So Jewel grew wrathful and impatient, and decided to resort to the clairvoyant again for assistance in her design of turning Laurie Meredith against her fair sister and winning him herself.
Not wishing to be seen entering the house of the fortune-teller, who bore a very questionable character, she waited until twilight, and slipped out by the back way, plainly dressed, and with her head shrouded in a thick veil.
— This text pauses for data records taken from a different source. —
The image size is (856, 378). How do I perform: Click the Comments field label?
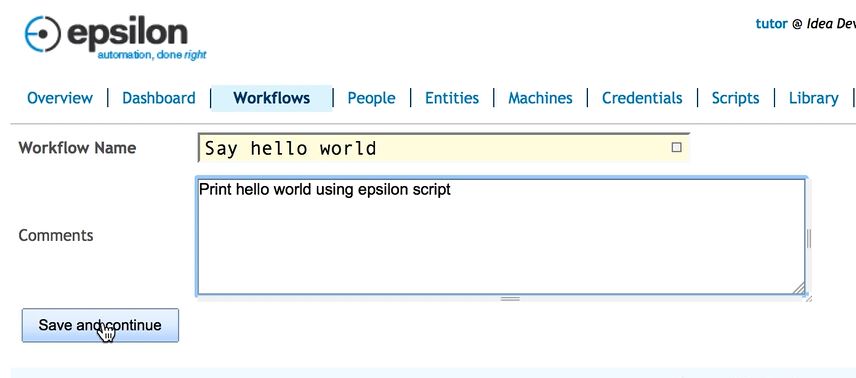tap(56, 235)
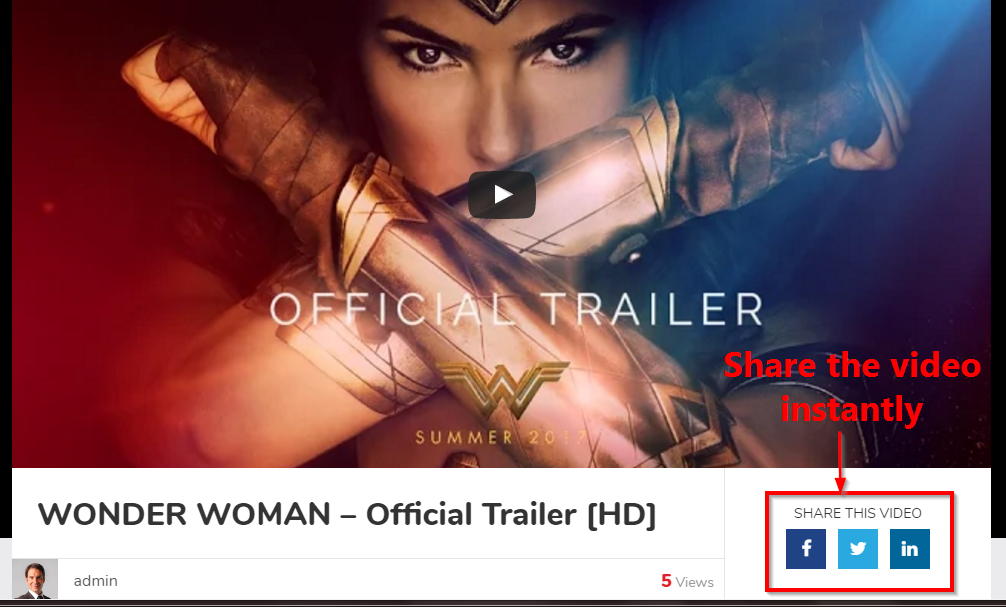
Task: Share the video on Facebook
Action: coord(806,549)
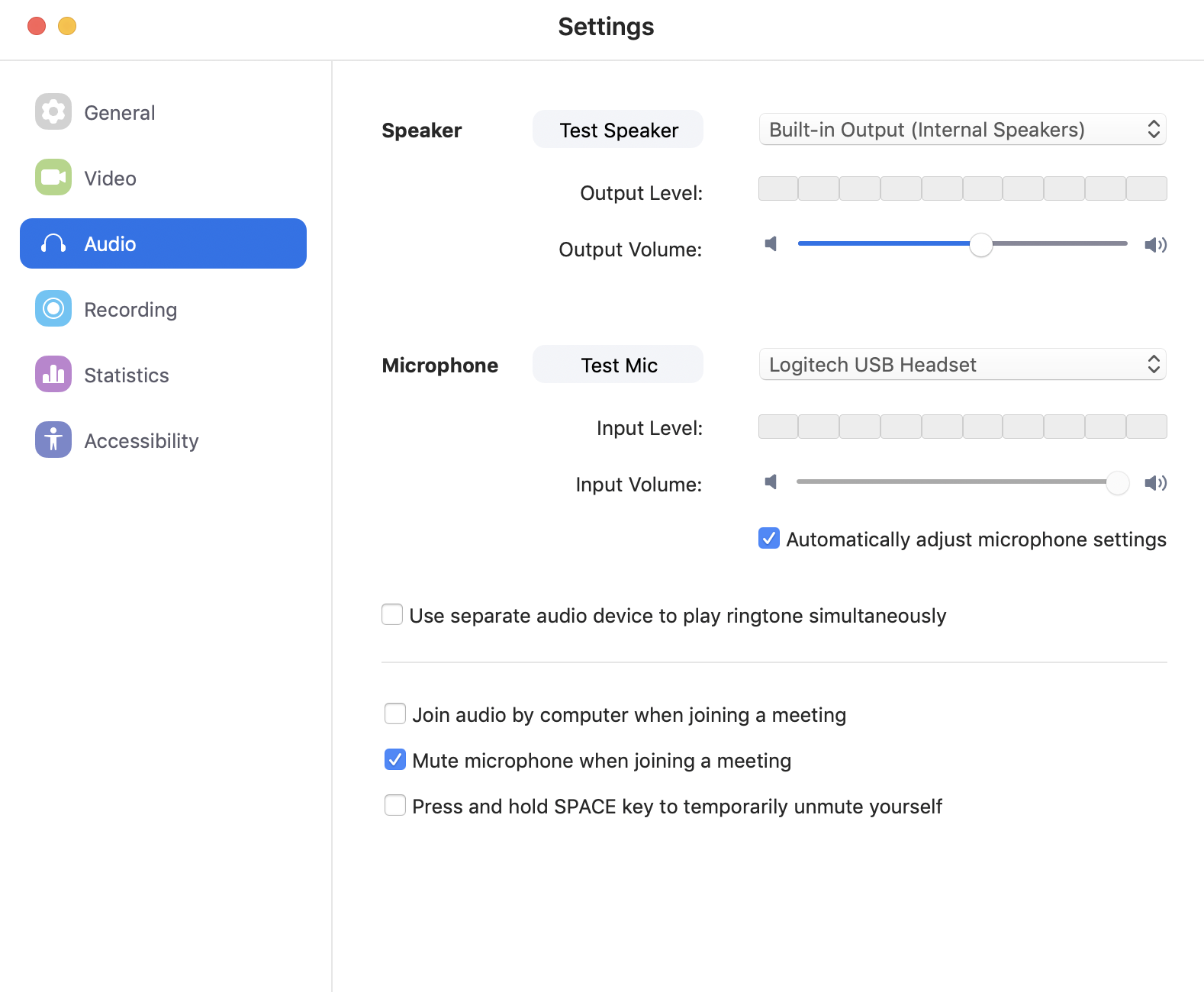This screenshot has height=992, width=1204.
Task: Click the purple Statistics chart icon
Action: coord(53,375)
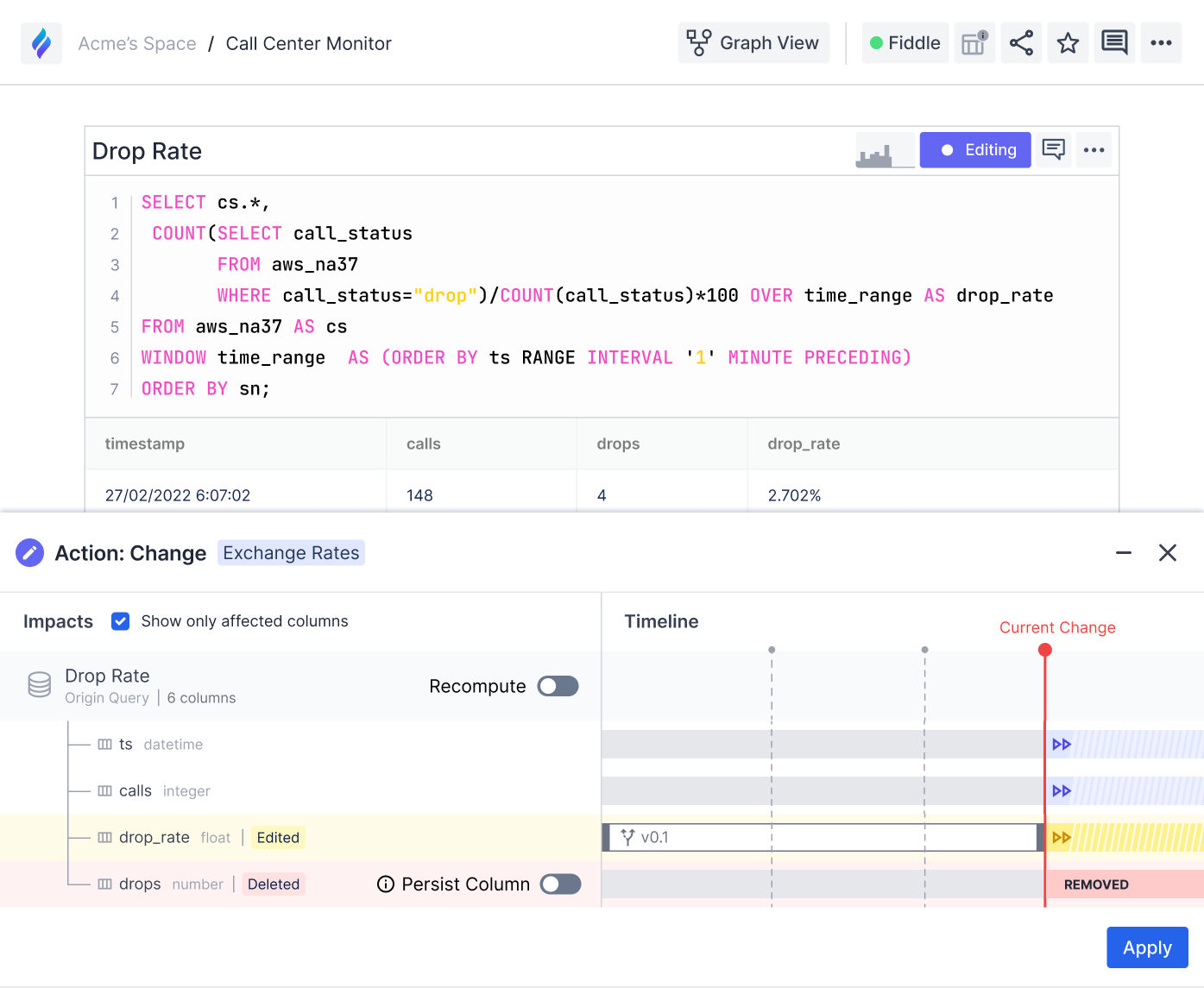Open comments from the top toolbar
Image resolution: width=1204 pixels, height=988 pixels.
pyautogui.click(x=1114, y=42)
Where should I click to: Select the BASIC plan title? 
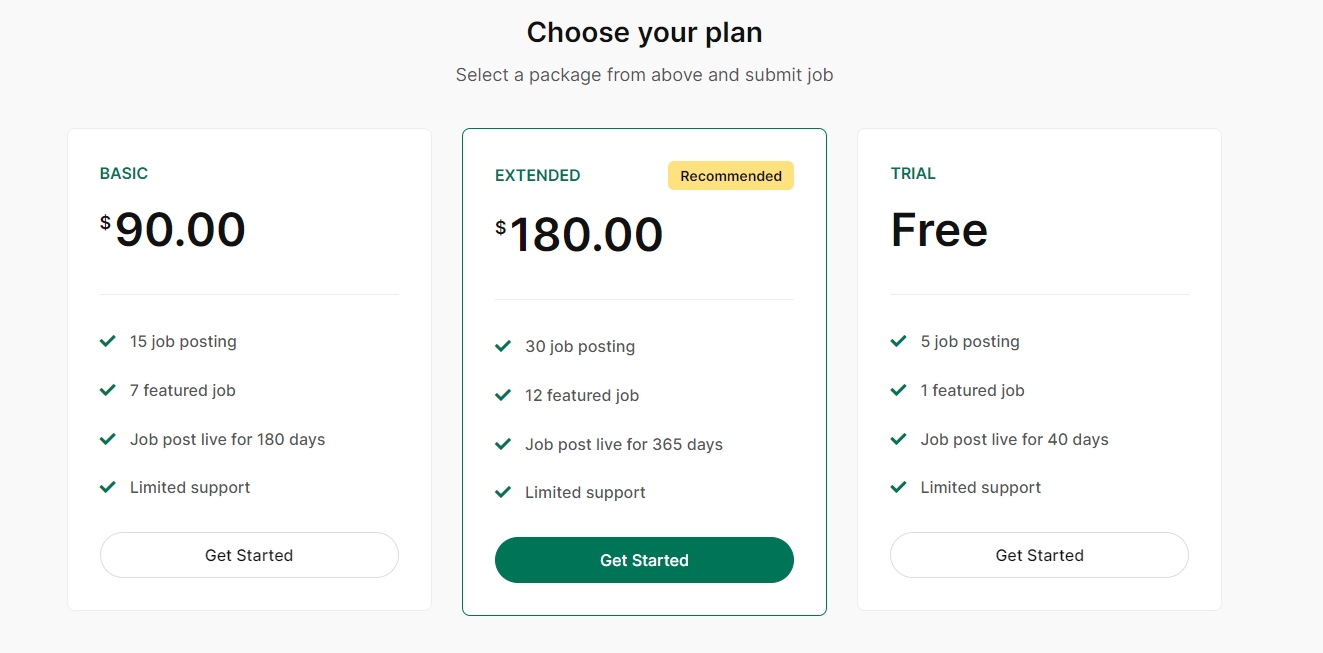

Her way lay past the cabin of the deceased Maria, the small property having now fallen to the dissipated Sam, who was making "ducks and drakes" of it as fast as possible, having been on a prolonged spree ever since his old wife drew her last breath.
A dozen or more of thick and well-grown oak-trees formed a dense grove about the little place, and Jewel caught her breath with awe as she hurried past, dreading to see the shade of her departed nurse emerge from the gloom.
Hark, what was that?
Her mother's voice!
It issued from among the trees near the front door. It was speaking sharply, impatiently.
"Maria told me, Sam, that there were papers in a box in her chest to which I was entitled, and which referred solely to me and my daughters. You drunken rascal, you have hidden them, and pretended that they were gone in order to extort money from me!"
Sam, who was now almost sober, was heard vehemently protesting his innocence.
He wished he might die if there were any papers or any box in Maria's old chest. The old creature had been in her dotage and imagined it. Mrs. Fielding ought not to pay any attention to what the crazy old woman had said.